**Record excerpts**
##############################

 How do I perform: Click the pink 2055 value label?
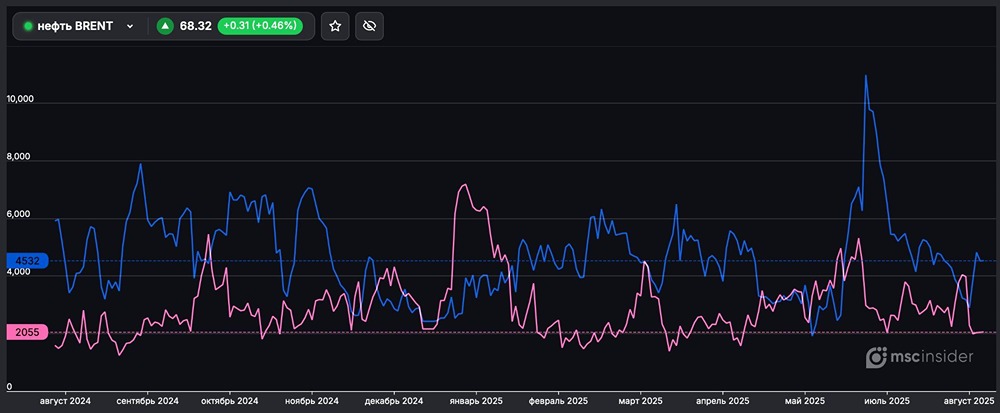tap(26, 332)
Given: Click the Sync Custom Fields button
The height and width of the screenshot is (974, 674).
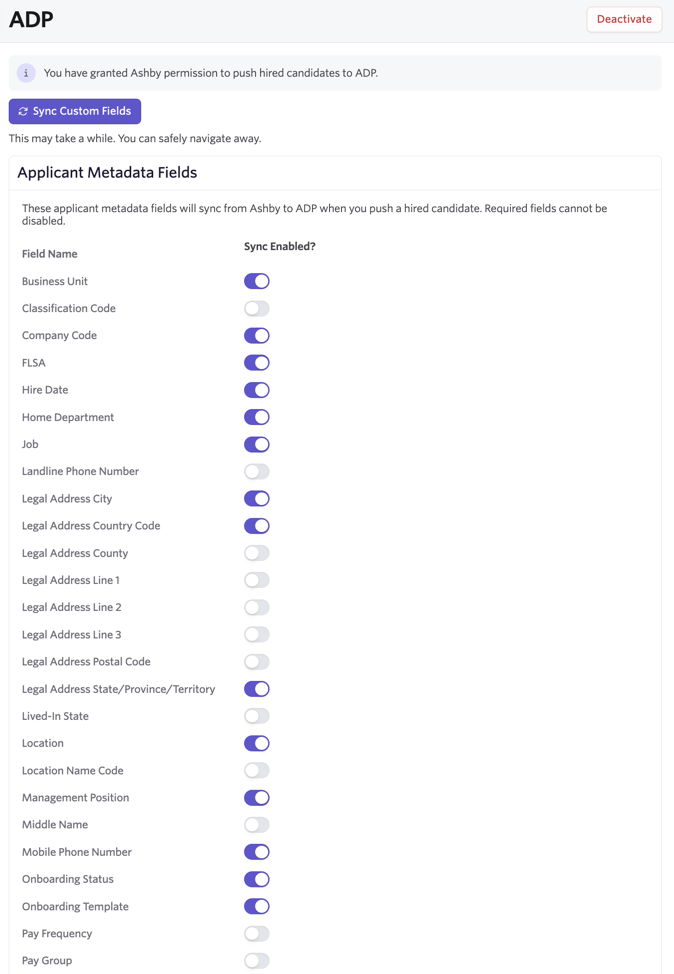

##############################

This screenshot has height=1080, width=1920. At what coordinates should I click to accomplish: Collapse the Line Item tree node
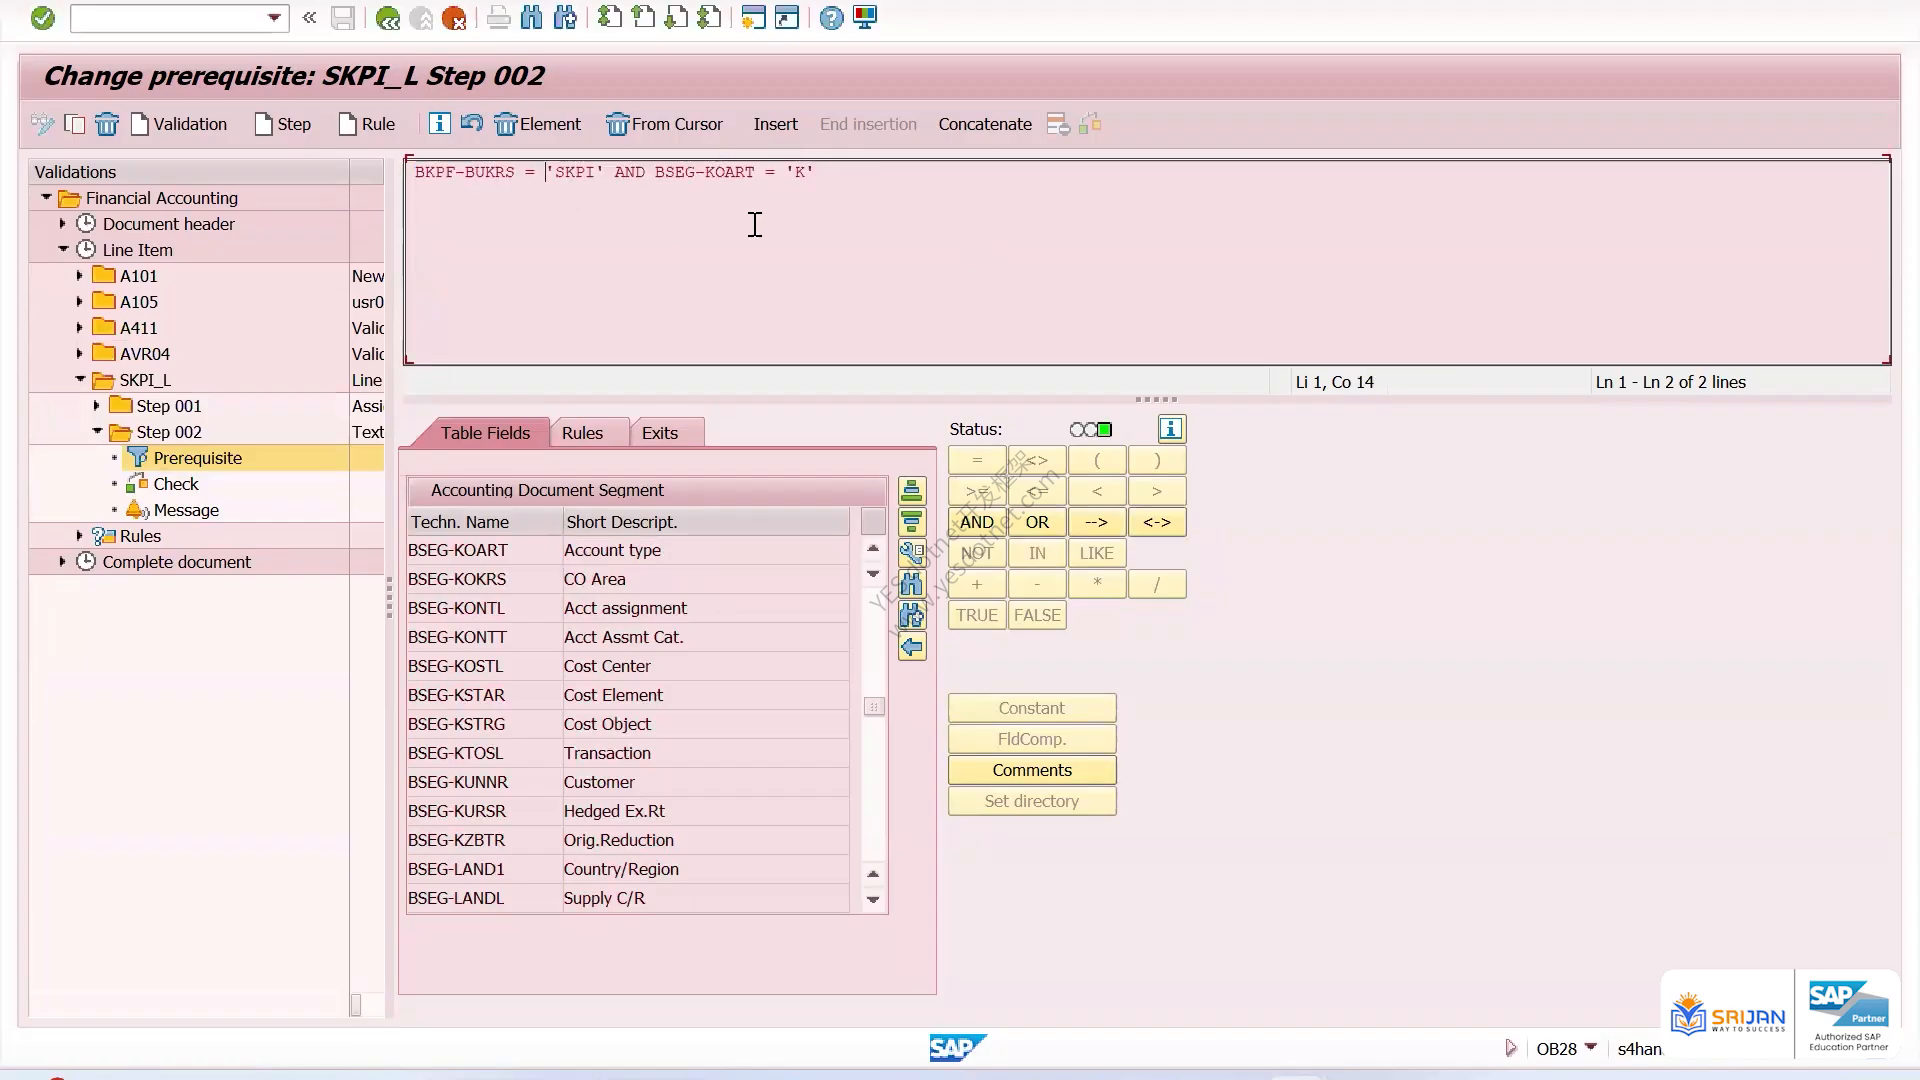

##############################

**What you will do**
With the pictures omitted, print the lines above exactly, beginning at the line with "How do I perform: Click" and going on through the line with "The height and".

**Answer space**
 How do I perform: Click the pink 2055 value label?
tap(26, 332)
Given: Click the Sync Custom Fields button
The height and width of the screenshot is (974, 674).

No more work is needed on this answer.